[英]How to Concat 2 column of ArrayType on axis = 1 in Pyspark dataframe?
I have a the following dataframe:我有以下数据框:
I would like to concatenate the lat and lon into a list.我想将lat和lon连接成一个列表。 Where mmsi is similar to an ID (This is unique)其中mmsi类似于 ID(这是唯一的)
+---------+--------------------+--------------------+
| mmsi| lat| lon|
+---------+--------------------+--------------------+
|255801480|[47.1018366666666...|[-5.3017783333333...|
|304182000|[44.6343033333333...|[-63.564803333333...|
|304682000|[41.1936, 41.1715...|[-8.7716, -8.7514...|
|305930000|[49.5221333333333...|[-3.6310166666666...|
|306216000|[42.8185133333333...|[-29.853155, -29....|
|477514400|[47.17205, 47.165...|[-58.6317, -58.60...|
Therefore, I would like to concatenate the lat and lon array but on axis = 1, that is, I would like to have at the end a list of lists, in a separate column, like:因此,我想将 lat 和 lon 数组连接起来,但在轴 = 1 上,也就是说,我想在最后有一个列表列表,在一个单独的列中,例如:
[[47.1018366666666, -5.3017783333333], ... ]
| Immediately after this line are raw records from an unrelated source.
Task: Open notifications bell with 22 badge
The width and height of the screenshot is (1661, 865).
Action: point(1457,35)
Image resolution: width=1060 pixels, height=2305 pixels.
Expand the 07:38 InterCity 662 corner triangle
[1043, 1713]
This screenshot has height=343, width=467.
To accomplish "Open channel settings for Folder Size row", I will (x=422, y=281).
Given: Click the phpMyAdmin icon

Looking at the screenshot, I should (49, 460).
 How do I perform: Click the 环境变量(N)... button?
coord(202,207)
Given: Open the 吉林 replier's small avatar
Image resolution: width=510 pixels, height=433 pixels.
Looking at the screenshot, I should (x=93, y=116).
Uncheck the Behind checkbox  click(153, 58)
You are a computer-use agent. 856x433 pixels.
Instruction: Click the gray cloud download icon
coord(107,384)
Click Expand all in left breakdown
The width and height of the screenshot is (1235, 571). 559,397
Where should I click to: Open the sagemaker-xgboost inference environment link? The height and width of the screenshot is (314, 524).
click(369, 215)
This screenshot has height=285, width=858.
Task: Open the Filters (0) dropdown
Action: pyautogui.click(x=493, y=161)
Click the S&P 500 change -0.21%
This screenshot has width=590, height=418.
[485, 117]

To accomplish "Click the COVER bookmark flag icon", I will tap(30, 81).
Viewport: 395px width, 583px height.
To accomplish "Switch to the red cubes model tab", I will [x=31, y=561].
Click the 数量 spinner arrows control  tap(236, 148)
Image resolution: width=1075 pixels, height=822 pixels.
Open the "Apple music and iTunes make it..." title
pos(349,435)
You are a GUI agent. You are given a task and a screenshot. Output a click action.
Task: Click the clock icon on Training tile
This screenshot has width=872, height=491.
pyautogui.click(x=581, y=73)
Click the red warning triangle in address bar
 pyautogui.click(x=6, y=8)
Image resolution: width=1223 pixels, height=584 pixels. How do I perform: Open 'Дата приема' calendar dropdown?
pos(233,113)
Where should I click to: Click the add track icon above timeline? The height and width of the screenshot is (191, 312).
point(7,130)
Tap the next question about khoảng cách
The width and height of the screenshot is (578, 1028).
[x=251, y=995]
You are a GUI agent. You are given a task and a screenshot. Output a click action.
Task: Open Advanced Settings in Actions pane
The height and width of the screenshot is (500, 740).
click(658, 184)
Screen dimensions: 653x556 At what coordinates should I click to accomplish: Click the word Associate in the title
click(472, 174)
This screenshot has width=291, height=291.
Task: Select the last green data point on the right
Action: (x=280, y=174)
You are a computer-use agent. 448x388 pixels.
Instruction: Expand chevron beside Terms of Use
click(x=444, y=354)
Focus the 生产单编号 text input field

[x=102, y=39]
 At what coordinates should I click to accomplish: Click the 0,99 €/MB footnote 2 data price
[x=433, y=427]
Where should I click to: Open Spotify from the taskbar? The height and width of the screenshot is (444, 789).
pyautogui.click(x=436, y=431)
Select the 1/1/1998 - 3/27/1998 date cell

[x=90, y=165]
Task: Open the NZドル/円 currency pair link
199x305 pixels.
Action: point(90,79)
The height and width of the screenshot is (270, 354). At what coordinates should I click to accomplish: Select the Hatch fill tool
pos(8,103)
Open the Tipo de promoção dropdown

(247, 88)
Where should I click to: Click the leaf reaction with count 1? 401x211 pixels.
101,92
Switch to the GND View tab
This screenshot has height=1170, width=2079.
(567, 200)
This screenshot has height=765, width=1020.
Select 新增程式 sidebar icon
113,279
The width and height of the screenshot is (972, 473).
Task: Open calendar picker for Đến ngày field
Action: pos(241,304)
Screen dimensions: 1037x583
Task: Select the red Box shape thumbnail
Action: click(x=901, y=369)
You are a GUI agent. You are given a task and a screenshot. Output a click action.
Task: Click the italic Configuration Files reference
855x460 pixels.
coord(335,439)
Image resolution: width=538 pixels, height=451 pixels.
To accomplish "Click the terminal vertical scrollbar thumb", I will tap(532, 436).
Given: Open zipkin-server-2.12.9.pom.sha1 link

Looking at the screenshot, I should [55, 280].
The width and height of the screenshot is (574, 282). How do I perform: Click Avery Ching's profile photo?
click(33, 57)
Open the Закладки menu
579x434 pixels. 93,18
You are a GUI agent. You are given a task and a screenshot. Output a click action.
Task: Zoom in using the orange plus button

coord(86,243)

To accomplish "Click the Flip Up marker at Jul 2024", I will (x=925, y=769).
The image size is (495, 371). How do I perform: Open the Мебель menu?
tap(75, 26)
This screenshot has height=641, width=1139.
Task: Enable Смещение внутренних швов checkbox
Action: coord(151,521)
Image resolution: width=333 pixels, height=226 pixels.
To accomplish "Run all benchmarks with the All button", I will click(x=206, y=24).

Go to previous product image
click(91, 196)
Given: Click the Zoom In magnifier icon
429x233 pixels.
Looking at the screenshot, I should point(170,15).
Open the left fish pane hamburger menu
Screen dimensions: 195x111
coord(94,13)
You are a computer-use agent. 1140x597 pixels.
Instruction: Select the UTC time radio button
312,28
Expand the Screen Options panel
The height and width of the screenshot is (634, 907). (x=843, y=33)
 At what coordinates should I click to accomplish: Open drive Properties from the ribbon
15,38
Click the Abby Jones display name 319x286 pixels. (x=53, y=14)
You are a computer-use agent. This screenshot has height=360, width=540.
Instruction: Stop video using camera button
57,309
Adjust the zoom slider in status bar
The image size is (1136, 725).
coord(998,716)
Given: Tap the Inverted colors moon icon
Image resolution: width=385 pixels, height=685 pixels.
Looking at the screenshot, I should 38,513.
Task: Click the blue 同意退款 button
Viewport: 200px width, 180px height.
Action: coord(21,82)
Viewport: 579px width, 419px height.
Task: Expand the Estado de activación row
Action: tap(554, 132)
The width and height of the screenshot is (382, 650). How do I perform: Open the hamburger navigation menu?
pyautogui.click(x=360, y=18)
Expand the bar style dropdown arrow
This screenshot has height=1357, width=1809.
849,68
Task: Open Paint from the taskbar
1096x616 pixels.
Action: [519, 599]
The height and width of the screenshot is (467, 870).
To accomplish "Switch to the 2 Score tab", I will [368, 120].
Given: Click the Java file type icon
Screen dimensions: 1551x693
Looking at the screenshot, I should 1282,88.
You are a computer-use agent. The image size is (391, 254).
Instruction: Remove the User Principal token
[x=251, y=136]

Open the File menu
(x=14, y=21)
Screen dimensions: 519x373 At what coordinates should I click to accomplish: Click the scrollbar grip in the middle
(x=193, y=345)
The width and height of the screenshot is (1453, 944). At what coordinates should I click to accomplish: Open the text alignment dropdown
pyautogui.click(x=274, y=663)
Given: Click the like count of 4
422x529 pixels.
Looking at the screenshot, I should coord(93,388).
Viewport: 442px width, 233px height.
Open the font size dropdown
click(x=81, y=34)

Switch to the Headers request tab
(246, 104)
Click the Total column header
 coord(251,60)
How is that could be possible in pyspark dataframe?在 pyspark 数据框中这怎么可能? I have tried concat, but that will return:我试过 concat,但它会返回:
[47.1018366666666, 44.6343033333333, ..., -5.3017783333333, -63.564803333333, ...]
Any help is much appreciated!任何帮助深表感谢!
Starting Spark version 2.4, you can use the inbuilt function arrays_zip
.从 Spark 2.4 版开始,您可以使用内置函数arrays_zip
。
from pyspark.sql.functions import arrays_zip
df.withColumn('zipped_lat_lon',arrays_zip(df.lat,df.lon)).show()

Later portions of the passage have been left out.